[Dataset entries]
________________________

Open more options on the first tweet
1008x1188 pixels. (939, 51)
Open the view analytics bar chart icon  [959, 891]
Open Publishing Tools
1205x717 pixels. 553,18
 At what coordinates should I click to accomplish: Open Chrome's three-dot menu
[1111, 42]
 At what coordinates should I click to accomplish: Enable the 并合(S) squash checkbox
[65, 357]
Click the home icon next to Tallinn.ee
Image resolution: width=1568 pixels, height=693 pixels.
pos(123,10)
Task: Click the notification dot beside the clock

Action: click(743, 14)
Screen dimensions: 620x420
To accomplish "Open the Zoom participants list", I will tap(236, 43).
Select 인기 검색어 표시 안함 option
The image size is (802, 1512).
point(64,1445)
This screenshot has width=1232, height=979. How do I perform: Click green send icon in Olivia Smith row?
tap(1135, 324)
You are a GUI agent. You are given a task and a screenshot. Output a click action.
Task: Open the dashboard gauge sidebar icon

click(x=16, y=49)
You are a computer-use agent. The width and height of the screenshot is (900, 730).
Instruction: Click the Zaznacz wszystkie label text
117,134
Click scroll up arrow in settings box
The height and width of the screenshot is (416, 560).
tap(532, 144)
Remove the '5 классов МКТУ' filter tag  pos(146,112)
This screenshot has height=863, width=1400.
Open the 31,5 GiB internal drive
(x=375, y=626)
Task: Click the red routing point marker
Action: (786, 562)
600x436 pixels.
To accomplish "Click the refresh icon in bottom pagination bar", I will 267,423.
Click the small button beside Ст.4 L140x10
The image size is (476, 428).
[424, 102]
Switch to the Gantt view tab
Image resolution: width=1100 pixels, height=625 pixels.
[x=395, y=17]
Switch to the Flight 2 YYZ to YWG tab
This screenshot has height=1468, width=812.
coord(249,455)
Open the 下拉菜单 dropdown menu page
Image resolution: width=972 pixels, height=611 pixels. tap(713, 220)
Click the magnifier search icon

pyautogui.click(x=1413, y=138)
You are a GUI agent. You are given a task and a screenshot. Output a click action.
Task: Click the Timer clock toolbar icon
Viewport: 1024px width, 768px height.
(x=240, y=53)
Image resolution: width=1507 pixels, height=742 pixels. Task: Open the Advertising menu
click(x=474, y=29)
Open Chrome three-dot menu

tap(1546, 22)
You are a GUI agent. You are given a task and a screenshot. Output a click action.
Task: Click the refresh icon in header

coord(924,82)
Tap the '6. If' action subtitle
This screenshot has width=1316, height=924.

________________________

Work to complete -
Having read the records above, print them out again exactly.

Task response -
Open more options on the first tweet
1008x1188 pixels. (939, 51)
Open the view analytics bar chart icon  [959, 891]
Open Publishing Tools
1205x717 pixels. 553,18
 At what coordinates should I click to accomplish: Open Chrome's three-dot menu
[1111, 42]
 At what coordinates should I click to accomplish: Enable the 并合(S) squash checkbox
[65, 357]
Click the home icon next to Tallinn.ee
Image resolution: width=1568 pixels, height=693 pixels.
pos(123,10)
Task: Click the notification dot beside the clock

Action: click(743, 14)
Screen dimensions: 620x420
To accomplish "Open the Zoom participants list", I will tap(236, 43).
Select 인기 검색어 표시 안함 option
The image size is (802, 1512).
point(64,1445)
This screenshot has width=1232, height=979. How do I perform: Click green send icon in Olivia Smith row?
tap(1135, 324)
You are a GUI agent. You are given a task and a screenshot. Output a click action.
Task: Open the dashboard gauge sidebar icon

click(x=16, y=49)
You are a computer-use agent. The width and height of the screenshot is (900, 730).
Instruction: Click the Zaznacz wszystkie label text
117,134
Click scroll up arrow in settings box
The height and width of the screenshot is (416, 560).
tap(532, 144)
Remove the '5 классов МКТУ' filter tag  pos(146,112)
This screenshot has height=863, width=1400.
Open the 31,5 GiB internal drive
(x=375, y=626)
Task: Click the red routing point marker
Action: (786, 562)
600x436 pixels.
To accomplish "Click the refresh icon in bottom pagination bar", I will 267,423.
Click the small button beside Ст.4 L140x10
The image size is (476, 428).
[424, 102]
Switch to the Gantt view tab
Image resolution: width=1100 pixels, height=625 pixels.
[x=395, y=17]
Switch to the Flight 2 YYZ to YWG tab
This screenshot has height=1468, width=812.
coord(249,455)
Open the 下拉菜单 dropdown menu page
Image resolution: width=972 pixels, height=611 pixels. tap(713, 220)
Click the magnifier search icon

pyautogui.click(x=1413, y=138)
You are a GUI agent. You are given a task and a screenshot. Output a click action.
Task: Click the Timer clock toolbar icon
Viewport: 1024px width, 768px height.
(x=240, y=53)
Image resolution: width=1507 pixels, height=742 pixels. Task: Open the Advertising menu
click(x=474, y=29)
Open Chrome three-dot menu

tap(1546, 22)
You are a GUI agent. You are given a task and a screenshot. Output a click action.
Task: Click the refresh icon in header

coord(924,82)
Tap the '6. If' action subtitle
This screenshot has width=1316, height=924.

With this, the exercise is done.